### Work task
Search the records below for the word "agent" and show every line where it occurs.

### Entries provided

● ● ● ● ● ● ●

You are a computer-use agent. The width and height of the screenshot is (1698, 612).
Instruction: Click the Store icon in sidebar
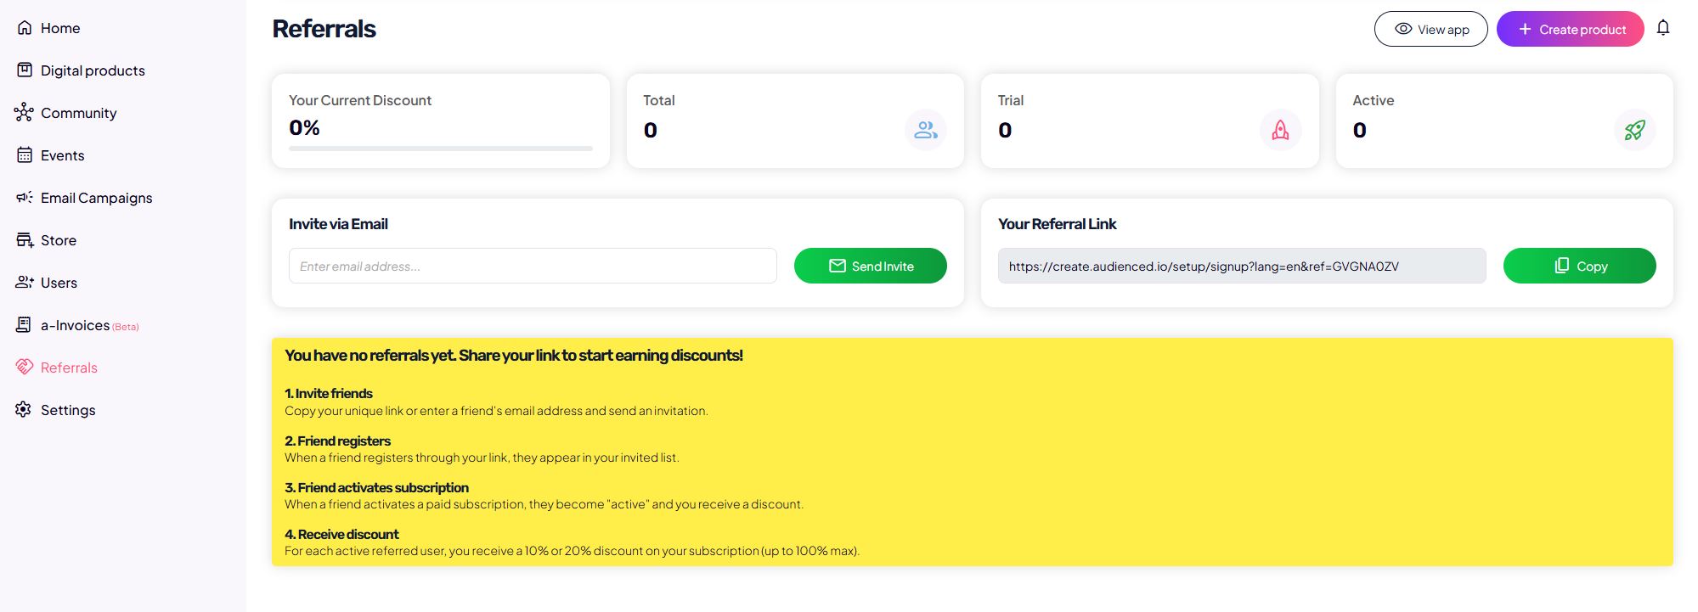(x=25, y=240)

● ● ● ● ● ● ●

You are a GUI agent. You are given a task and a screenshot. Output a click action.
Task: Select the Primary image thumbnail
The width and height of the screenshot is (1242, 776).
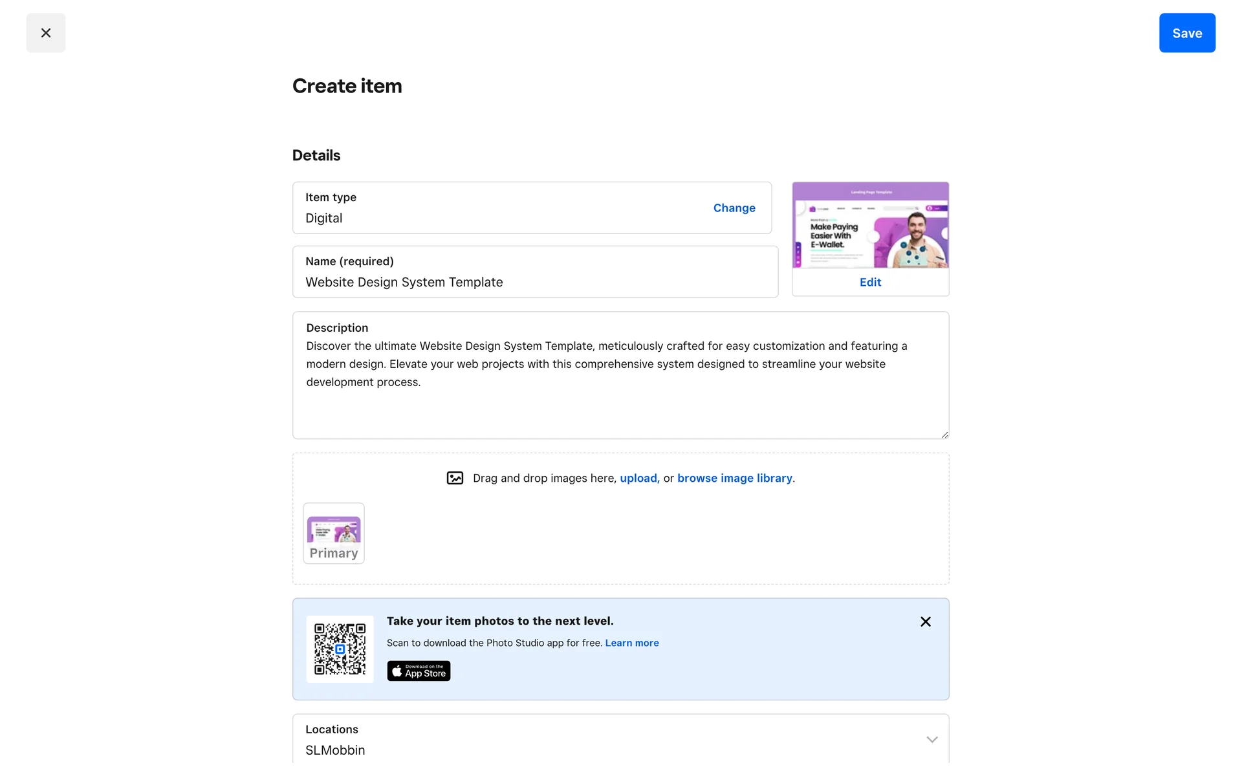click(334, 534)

● ● ● ● ● ● ●

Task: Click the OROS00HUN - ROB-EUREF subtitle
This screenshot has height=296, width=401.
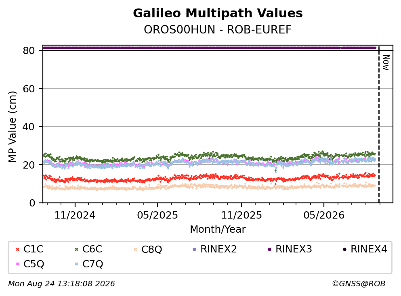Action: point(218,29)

● ● ● ● ● ● ●

### Answer to this task
You are a computer-use agent. The width and height of the screenshot is (1698, 612).
You are a GUI agent. You are given a task and a screenshot. Output a click action.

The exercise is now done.